Despite the warmth of the night Richard shivered. ‘What happened to the men?’

‘They reached Batavia early in November and Singapore a week later. They were held for a few days, then sent back to England. There was even talk of trying them for murder, but they were released as soon as they reached London.’

He ruffled the boy’s hair. ‘You’ll have heard many a tall tale on the night watches, Dick, but these are true. It is the custom of the sea, and has been practised more times down the centuries than there are stars in this sky above us.’

Chapter 7

The Mignonette was into the doldrums now, the region between the south-east and north-east trade winds, where the ocean surface was fretted into clashing cross-seas and troubled by eddying currents, and brief, fitful squalls from every point of the compass were interspersed with long periods of flat calm.

Before morning even the faint breeze had died away.
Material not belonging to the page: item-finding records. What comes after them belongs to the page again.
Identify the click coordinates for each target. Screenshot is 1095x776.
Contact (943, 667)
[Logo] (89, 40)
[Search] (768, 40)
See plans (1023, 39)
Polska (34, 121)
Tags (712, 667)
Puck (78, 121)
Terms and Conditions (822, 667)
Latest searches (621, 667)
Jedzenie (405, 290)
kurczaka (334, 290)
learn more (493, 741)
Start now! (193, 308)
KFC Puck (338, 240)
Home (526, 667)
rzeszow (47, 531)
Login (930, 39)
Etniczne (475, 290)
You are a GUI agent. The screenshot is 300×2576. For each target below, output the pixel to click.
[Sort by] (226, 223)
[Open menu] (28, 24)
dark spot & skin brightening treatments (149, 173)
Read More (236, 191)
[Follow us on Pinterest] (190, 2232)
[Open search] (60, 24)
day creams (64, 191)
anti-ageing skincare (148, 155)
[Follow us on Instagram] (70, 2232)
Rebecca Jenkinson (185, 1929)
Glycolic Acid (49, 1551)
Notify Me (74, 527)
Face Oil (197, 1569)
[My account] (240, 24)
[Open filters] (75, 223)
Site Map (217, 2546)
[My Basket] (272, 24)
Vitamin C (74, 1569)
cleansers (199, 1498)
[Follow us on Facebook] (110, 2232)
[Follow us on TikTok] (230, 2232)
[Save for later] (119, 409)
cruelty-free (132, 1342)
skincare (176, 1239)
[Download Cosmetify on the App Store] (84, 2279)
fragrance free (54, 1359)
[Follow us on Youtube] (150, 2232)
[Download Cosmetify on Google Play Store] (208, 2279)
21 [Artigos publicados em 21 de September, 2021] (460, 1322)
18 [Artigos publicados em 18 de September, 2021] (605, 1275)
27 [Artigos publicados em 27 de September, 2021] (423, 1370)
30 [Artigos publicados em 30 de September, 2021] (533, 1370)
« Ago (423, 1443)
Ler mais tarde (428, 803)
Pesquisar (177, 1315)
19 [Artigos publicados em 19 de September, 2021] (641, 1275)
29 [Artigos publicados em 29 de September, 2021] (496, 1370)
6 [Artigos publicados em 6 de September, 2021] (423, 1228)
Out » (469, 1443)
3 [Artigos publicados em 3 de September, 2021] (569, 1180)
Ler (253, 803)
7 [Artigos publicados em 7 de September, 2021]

The four men slept on the open deck, out of the stinking heat below decks. The sails hung limp and heavy around the mast and the lassitude extended to the crew. Stephens leaned against the helm with a vacant look on his face, Richard picked a few desultory strands of oakum and Brooks made slow work of patching a sail. Only Tom still moved with restless energy, pacing the deck, tugging at the rigging, testing the shrouds and stays and scanning the horizon around them.

In mid-afternoon, an hour before the first dog-watch, a lazy breeze got up and a cloud appeared to westward, spreading and darkening as it sped towards the ship.

‘All hands, turn to,’ Tom called.

They pitched the oakum and mending kit down the companionway and closed the slide over it. They had only moments to shut the hatches, douse the sails and lash all solid before the squall was on them, roughening the surface of the sea and filling the remaining canvas with a wind so warm it brought no relief from the heat.

All the men stripped off their clothes, their torsos white against their sunburned, sea-blacked arms and faces. The fat drops of tropical rain felt warm on their skin and rinsed the salt from their bodies.

Almost before the squall was past, Tom called, ‘Loose the sails,’ striving to squeeze every ounce of momentum from it to drag the yacht on its slow way southwards, out of the doldrums and into the region of the trade winds; but almost at once the wind died away. The rain-soaked planking began to steam as the heat drew the moisture from it and within a few minutes it was as if the squall had never been.